Rutgers University is a mess.
First, their basketball coach Mike Rice was fired for verbally abusing players. To replace Rice, they hired Eddie Jordan, who said he had a degree but never actually graduated. More disturbing, and hard to believe, is that the purported degree was from Rutgers University.
Following the fallout from the coaching abuse scandal, Rutgers hired Julie Hermann as the new athletic director, who turns out to have a history of misconduct and is at the center of a sex discrimination lawsuit from 2008. In hiring Hermann, Rutgers reportedly conducted a “thorough background check conducted by one of the world’s leading private security firms.”
Yesterday, news was released that Parker Executive Search was the firm hired to find Rutgers a new athletic director and provide other support with the hiring process, which included conducting a background investigation.

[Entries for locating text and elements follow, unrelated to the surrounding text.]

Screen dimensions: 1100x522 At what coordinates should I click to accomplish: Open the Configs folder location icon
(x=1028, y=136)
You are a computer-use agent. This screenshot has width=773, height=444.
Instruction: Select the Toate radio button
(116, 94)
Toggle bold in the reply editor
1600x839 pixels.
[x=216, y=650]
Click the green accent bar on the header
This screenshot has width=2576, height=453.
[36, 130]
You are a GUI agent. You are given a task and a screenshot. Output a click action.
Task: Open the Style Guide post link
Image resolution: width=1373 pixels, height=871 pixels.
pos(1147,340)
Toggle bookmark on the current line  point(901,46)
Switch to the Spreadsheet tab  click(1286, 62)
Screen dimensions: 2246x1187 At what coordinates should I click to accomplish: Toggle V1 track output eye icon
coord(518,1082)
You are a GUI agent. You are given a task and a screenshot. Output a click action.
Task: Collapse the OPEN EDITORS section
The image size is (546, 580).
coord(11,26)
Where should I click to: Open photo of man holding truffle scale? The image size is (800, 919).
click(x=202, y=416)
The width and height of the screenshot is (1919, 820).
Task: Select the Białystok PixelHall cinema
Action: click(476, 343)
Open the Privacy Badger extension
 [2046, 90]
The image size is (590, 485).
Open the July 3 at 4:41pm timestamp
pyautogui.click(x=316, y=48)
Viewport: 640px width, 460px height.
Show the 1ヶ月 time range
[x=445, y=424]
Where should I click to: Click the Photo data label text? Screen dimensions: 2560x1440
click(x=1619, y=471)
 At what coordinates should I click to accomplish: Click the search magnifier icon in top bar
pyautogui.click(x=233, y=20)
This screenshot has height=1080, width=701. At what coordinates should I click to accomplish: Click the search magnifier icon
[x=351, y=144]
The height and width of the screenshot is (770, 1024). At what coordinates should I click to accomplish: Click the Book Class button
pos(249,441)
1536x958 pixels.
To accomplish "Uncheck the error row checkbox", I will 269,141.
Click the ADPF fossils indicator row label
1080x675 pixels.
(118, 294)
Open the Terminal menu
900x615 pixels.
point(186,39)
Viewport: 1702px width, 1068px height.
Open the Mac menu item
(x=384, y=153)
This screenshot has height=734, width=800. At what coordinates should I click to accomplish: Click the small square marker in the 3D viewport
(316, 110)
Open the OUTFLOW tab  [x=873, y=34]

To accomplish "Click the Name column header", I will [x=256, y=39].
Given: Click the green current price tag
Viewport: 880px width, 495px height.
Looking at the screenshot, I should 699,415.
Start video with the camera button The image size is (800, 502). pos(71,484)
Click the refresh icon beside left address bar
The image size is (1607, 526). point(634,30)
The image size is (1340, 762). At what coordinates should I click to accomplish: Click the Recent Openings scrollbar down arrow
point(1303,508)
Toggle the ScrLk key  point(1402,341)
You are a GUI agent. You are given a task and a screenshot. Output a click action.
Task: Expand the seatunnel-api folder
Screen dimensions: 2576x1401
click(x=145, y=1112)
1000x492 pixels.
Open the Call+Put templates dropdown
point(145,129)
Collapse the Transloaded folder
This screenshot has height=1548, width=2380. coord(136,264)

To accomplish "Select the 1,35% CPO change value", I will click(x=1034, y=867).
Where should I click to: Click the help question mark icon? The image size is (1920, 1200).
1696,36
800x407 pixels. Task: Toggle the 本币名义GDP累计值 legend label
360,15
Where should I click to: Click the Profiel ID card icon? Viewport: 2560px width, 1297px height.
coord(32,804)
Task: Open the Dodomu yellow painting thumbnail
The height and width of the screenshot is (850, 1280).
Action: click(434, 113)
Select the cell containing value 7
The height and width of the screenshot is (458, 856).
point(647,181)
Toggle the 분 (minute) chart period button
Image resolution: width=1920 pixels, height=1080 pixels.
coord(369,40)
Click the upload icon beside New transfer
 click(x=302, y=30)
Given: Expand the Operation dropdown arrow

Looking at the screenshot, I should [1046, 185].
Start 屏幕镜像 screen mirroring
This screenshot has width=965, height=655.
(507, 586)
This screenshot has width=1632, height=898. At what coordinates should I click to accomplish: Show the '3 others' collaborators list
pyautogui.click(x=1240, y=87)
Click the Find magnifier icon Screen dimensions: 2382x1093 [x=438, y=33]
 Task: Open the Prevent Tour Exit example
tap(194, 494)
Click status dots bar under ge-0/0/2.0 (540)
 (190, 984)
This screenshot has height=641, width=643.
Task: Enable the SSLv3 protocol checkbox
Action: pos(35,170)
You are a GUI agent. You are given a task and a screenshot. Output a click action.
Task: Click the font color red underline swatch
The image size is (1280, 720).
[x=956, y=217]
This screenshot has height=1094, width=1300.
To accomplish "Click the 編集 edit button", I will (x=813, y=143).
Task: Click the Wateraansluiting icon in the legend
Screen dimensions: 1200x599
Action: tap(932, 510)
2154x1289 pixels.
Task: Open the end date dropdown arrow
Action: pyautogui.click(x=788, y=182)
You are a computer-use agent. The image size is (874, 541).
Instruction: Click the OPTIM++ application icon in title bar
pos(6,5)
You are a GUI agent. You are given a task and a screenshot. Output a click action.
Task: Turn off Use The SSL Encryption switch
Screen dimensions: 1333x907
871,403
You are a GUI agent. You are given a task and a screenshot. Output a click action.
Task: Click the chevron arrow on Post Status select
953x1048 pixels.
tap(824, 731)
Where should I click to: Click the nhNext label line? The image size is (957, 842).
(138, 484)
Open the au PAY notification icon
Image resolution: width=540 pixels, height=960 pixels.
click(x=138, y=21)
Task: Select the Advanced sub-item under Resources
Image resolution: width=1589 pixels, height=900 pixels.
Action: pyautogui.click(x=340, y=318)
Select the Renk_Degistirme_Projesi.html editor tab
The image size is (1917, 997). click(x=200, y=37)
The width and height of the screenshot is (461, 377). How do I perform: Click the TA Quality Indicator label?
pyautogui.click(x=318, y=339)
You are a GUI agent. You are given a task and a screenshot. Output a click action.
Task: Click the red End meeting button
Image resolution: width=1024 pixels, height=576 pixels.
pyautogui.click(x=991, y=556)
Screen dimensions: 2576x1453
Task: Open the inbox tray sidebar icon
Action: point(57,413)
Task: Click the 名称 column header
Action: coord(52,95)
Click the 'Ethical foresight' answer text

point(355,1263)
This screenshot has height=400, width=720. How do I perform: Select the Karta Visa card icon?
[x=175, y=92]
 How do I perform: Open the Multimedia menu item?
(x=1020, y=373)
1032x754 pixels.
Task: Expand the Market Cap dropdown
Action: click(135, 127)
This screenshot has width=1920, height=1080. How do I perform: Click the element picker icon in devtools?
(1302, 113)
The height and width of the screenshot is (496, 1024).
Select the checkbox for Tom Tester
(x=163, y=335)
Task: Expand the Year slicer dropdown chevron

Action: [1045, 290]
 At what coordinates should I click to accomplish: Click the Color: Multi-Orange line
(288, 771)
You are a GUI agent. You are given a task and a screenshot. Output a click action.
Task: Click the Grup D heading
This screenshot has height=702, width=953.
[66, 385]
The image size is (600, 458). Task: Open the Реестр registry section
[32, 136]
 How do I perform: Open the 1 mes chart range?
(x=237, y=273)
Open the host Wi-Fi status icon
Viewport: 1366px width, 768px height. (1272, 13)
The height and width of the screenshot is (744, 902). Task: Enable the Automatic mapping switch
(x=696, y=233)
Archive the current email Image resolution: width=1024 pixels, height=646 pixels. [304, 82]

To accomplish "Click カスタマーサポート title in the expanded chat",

Most people are asking: How could they have missed all this?
It’s an excellent question, one that can’t fully be answered at this point, but this whole process has taught us a couple of valuable lessons about background investigations.
An executive search firm should NEVER be responsible for conducting a background investigation!
First, they are an executive search firm, not a background investigation firm. You wouldn’t hire a lawyer to do your taxes, especially if the lawyer’s fees are directly related to how much money you get back on your tax return.
Second, by nature, an executive search firm has absolutely no motivation to conduct an in-depth background investigation. Why would they? To dig up dirt on their own candidate whom they spent all this time looking for? It’s a complete clash between the university’s interests and their own.
Even if a search firm hires one of the “world’s leading private security firms” to conduct the background investigation, they have no motivation to dig deep and find the stuff they need to protect their clients. They are interested in protecting themselves.
If you hire a candidate for a very public position that pays $450,000 per year and you are coming off a very public scandal, splurge on a background investigation!
Rutgers paid Parker Executive Search $70,000, which included finding the candidate, providing other services and conducting the background investigation. USA Today and numerous other news outlets ran an outrageously false headline suggesting that Parker paid $70,000 for a background check. They didn’t, I promise you. They were paid a total of $70,000, a portion of which was used for a background investigation.
Pictured above: The “background investigation” outlined in the engagement letter between Parker Executive Search to Rutgers University.
Based on what they described in the engagement letter (see above), the portion set aside for the background investigation was probably no more than a few hundred dollars (not including the reference checks).
In fairness, based on some recently reports, it looks like they went a bit deeper, but the so-called “background investigation” that they describe here is nothing short of a joke.
McDonald’s candidates get a more thorough background check.
Dear employers: Stop checking the box with those background investigations.
Background checks are one of those “check the box” things that employers do. Something to put in the file. It’s not until things like this happen that they really start looking into the process a bit more deeply. The same thing happened when the CEO of Yahoo was found to never have earned a degree.
Granted, not every candidate needs a thorough, in-depth background check, but for executive hires, C-level hires, public positions, board members or companies coming off a major scandal, don’t get a “check the box” background check for the file.
This kind of background investigation is good for the circular file, but that’s about it. Get a real background investigation done.
Oh yeah … don’t count on the executive search firm to do it (properly, at least).
Not all background investigations are created equal.
Parker’s “background investigation” included “criminal, credit and motor vehicle investigations”; confirmation of candidates’ degrees; reviewing derogatory media; and checking the NCAA for infractions, in addition to some reference checks. Oh yeah … they were supposed to have the candidate sign a statement that their bio was accurate (another sick joke).
We’ve talked about this in a previous post, but the terms “background check” and “background investigation” get thrown around quite a bit. As far as I’m concerned, the so-called background investigation that Parker Executive Search promised in the engagement letter for Rutgers is a joke, especially given the level of the position and the scrutiny that Rutgers had already been under. A lot more can and should be done.
Background investigations will go as far as you want them to go.
A background investigation can be whatever you want it to be. You might consider a Google search to be a background check (it’s not). Or a criminal record search in the county where a candidate lives (sort of a background check). You can go as far as you want and call it whatever you want.
The fact is, it’s impossible to dig up everything, but at the end of the day, you get what you pay for. A background investigation firm may recommend conducting a $20,000 investigation, which in this case would not have been outrageous.
Rutgers, I am sure, would have balked.
Now, Rutgers is paying for what they got … in spades.